* [THE INPUT]
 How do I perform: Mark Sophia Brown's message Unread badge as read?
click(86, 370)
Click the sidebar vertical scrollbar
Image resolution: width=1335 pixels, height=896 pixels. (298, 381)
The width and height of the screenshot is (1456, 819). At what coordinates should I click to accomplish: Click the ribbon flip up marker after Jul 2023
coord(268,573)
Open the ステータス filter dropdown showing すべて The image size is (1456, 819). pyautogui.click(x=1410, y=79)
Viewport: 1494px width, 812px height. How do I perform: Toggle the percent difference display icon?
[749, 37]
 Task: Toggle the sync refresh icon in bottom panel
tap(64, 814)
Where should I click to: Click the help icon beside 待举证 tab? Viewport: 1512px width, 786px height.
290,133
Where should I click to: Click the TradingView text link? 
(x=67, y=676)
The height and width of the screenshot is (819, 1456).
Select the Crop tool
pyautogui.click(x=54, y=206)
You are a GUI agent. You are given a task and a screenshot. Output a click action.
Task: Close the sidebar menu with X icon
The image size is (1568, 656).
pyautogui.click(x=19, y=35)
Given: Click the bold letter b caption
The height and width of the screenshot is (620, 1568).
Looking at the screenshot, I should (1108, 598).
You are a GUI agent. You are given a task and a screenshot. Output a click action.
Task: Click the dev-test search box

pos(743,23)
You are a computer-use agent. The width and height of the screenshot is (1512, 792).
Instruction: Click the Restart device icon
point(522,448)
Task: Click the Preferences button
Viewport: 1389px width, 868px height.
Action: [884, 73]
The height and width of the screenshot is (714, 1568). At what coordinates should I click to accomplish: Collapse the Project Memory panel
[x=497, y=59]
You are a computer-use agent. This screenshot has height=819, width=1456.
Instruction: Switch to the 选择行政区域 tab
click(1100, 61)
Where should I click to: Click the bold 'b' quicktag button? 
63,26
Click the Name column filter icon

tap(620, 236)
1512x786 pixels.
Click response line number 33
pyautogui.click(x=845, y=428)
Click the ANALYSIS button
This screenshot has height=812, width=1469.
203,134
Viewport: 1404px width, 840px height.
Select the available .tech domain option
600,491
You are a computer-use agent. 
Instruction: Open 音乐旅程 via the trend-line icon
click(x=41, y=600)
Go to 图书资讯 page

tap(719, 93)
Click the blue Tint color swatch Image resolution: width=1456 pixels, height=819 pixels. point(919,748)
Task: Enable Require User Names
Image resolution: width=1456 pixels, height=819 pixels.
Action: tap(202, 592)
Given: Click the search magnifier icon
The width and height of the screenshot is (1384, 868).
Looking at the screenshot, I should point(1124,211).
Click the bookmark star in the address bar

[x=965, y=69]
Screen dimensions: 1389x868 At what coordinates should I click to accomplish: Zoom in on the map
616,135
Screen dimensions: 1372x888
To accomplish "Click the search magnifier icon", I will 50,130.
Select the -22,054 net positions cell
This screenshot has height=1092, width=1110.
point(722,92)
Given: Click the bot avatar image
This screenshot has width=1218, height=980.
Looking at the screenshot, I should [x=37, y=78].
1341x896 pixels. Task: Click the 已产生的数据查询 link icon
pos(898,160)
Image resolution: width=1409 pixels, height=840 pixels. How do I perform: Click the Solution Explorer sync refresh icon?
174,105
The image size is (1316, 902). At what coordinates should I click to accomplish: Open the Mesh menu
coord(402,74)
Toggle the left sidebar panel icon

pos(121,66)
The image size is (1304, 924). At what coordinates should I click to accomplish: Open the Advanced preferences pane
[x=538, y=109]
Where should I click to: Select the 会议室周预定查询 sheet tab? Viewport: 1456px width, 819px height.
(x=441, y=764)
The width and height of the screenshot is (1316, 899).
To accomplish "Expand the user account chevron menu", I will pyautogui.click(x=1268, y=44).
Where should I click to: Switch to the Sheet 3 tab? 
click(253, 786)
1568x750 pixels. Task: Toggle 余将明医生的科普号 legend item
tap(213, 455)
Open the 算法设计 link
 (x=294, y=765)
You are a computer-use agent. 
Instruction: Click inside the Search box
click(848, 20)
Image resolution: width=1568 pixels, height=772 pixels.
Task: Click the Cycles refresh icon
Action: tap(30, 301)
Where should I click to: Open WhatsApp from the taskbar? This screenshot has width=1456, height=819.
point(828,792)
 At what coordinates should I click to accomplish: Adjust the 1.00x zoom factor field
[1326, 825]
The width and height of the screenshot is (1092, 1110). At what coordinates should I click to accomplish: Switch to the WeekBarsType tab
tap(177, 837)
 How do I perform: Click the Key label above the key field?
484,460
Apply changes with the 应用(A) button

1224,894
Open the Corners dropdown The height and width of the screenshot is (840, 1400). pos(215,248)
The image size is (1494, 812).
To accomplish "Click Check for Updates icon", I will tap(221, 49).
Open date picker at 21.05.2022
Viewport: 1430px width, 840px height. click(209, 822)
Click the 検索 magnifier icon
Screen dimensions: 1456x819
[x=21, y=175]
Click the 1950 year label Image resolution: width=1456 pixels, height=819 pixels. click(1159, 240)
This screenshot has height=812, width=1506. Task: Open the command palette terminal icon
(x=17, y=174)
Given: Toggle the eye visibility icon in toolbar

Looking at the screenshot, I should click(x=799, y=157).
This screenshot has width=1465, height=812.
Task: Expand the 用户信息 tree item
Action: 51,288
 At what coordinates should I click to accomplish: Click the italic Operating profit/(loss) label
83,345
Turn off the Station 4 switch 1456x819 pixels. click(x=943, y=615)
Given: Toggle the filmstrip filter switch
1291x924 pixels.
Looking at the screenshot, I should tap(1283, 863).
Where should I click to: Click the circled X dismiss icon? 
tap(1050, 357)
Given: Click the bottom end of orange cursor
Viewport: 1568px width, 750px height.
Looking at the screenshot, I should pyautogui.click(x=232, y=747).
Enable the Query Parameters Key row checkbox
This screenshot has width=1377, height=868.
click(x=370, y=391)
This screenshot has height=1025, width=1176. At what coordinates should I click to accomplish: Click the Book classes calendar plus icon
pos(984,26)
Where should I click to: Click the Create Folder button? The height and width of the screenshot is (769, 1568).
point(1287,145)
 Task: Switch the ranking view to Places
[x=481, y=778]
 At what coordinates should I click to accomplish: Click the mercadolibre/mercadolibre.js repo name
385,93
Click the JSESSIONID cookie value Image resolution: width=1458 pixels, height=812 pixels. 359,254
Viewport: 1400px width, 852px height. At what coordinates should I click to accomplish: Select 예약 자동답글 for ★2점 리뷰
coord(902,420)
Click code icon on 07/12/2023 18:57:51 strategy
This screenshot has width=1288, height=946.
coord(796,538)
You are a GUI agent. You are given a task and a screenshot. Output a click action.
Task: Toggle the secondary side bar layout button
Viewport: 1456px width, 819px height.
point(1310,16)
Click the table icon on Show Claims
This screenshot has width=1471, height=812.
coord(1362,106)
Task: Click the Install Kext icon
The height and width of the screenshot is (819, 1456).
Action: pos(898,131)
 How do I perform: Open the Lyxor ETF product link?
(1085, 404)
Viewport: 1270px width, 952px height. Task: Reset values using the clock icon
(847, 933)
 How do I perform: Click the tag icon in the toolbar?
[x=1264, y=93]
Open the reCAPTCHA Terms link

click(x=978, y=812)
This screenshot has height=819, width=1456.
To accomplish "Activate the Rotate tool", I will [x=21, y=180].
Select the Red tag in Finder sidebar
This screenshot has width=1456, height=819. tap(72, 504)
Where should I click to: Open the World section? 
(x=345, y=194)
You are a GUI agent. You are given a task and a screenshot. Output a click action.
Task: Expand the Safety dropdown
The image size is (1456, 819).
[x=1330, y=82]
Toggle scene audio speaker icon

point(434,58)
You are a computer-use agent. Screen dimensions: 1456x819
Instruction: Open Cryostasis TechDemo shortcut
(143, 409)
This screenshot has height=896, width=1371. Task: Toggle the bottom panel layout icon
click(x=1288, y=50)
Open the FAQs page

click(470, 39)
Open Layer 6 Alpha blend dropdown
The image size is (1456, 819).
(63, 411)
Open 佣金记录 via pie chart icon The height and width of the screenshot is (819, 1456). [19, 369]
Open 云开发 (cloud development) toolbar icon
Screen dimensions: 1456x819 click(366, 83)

* [TASK PROMPT] Word for word, restate the line with "Open the FAQs page" and all remaining lines of the material, stopping only at the final line.

* [RESULT]
Open the FAQs page

click(470, 39)
Open Layer 6 Alpha blend dropdown
The image size is (1456, 819).
(63, 411)
Open 佣金记录 via pie chart icon The height and width of the screenshot is (819, 1456). [19, 369]
Open 云开发 (cloud development) toolbar icon
Screen dimensions: 1456x819 click(366, 83)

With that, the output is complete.